Some were taken to the Mazzeh military airbase in Damascus.
This site, once a key buffer between Assad and rebel forces, is deserted. Discarded military boots are strewn on the runway, a live rocket lies on the ground, the only signs of life are the new guards at the gate: young militia men from Hayat Tahrir al-Sham (HTS), the group that took control of Syria last week.
They show us the torture room used by Assad’s forces – including a metal pole to secure prisoners’ feet for beating, and a set of wires next to an electrical switchboard.
“Here they electrocuted prisoners,” the guards’ commander, Abu Jarrah, tells me. “These are electric cables – the investigator sits here, the guards put them on the prisoner’s body and turn on the power.

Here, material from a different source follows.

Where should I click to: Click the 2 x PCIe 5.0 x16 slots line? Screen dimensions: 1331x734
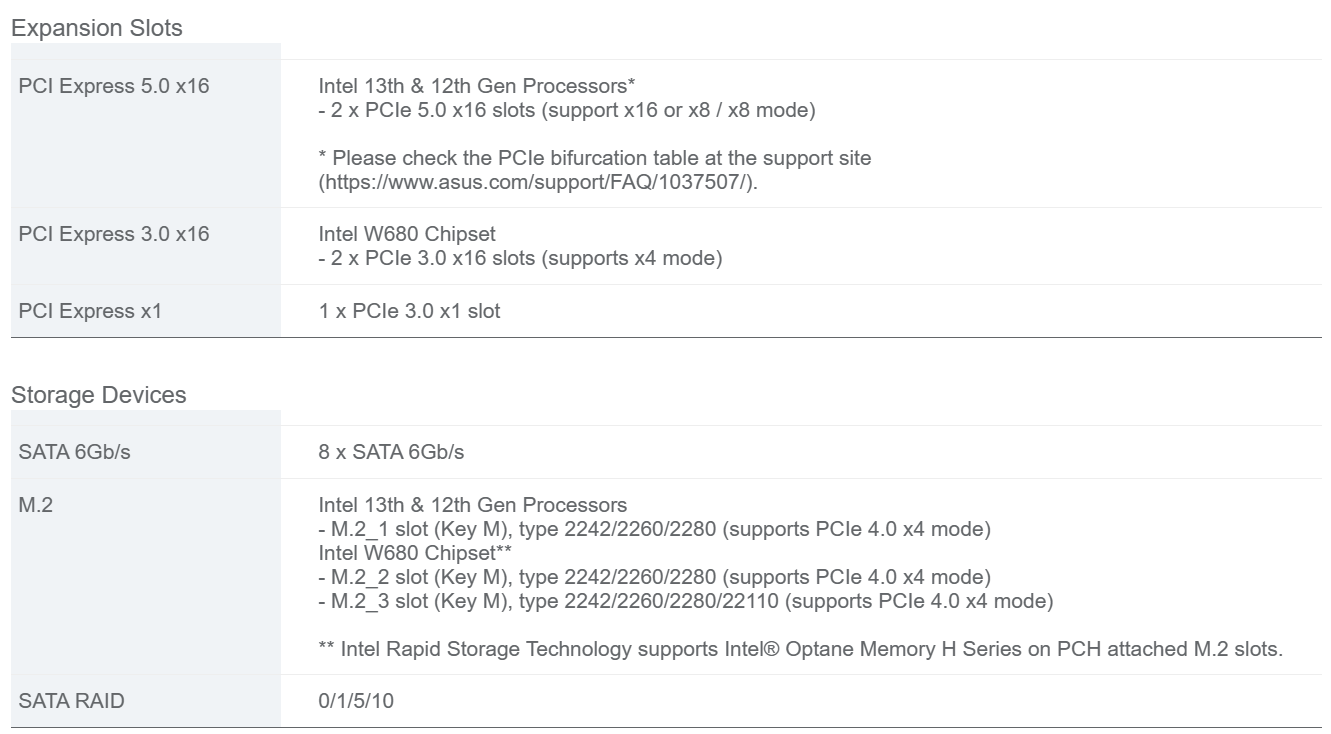567,110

“The prisoner loses his mind and confesses everything. They tell the interrogator to write whatever he wants, in the hope it will stop.”
Abu Jarrah also said that the 400 women held here were routinely raped, and that children were born into the prison.
The only thing more painful than finding your parent or child among the records here is not finding them at all.
In the building next door, families scratch desperately through thumbnail photos scattered in piles on the concrete floor – face after face staring grim and blank, silent witnesses to the years of Assad’s rule.
Sobbing among them was the mother of Mahmoud Saed Hussein, a Kurd from al-Qamishli.
“Yesterday, we saw he was registered at the airbase prison,” she told me. “We came but couldn’t find him. I’ve been looking for him for 11 years, searching from one prison to another.”
“These are all like my son,” she wept, gesturing at the piles of photos on the floor. “May God burn Assad’s heart, as he has burned ours.”
Beyond them, three rooms packed to the rafters with files open out on each other, one after the other. Several people are crouching on a mountain of documents several feet high covering the floor.
Assad’s regime was meticulous in documenting its brutality – a vast bureaucracy of terror that makes the scale of its actions all too clear, but in which the stories of individuals are often lost or submerged.
“What are these notes?” one woman raged. “Nobody is helping us. We want someone to come and check these documents with us. How can I find him among this many prison files?”
The lack of any ordered system means critical evidence is being lost each day at sites across Syria – information about the missing, but also potentially, any links between Assad’s regime and foreign governments like the US or the UK, both of which have been accused of benefitting from the American policy of extraordinary rendition, in which terrorist suspects were sent for interrogation to countries that used torture.
Human rights groups have accused the UK government of turning a blind eye to the US practice during the so-called war on terror, when America sent detainees to several countries in the Middle East, including Syria.
Outside, the silent hangars of the airbase are dotted with the charred remains of Russian-made planes and radar, hit by repeated Israeli airstrikes over the past week.
Assad’s departure has shifted the delicate balance of power between conflicting groups in Syria, and their various international backers, including Turkey, Iran and the US.
This was never just Syria’s war and outside powers still have a stake in what happens here.
Syrians are adamant that the time has come for them to govern themselves without anyone dictating what they should do.
As we leave, a young HTS fighter climbs up on a roof to slash at the portrait of Assad hanging above the interrogation building.
He grins down to the comrades watching from below, as photos and documents from the regime’s military files flutter around their boots.
Assad’s fall has posed as-yet-unanswered questions about Syria’s future, but it has also left unanswered many questions from the past.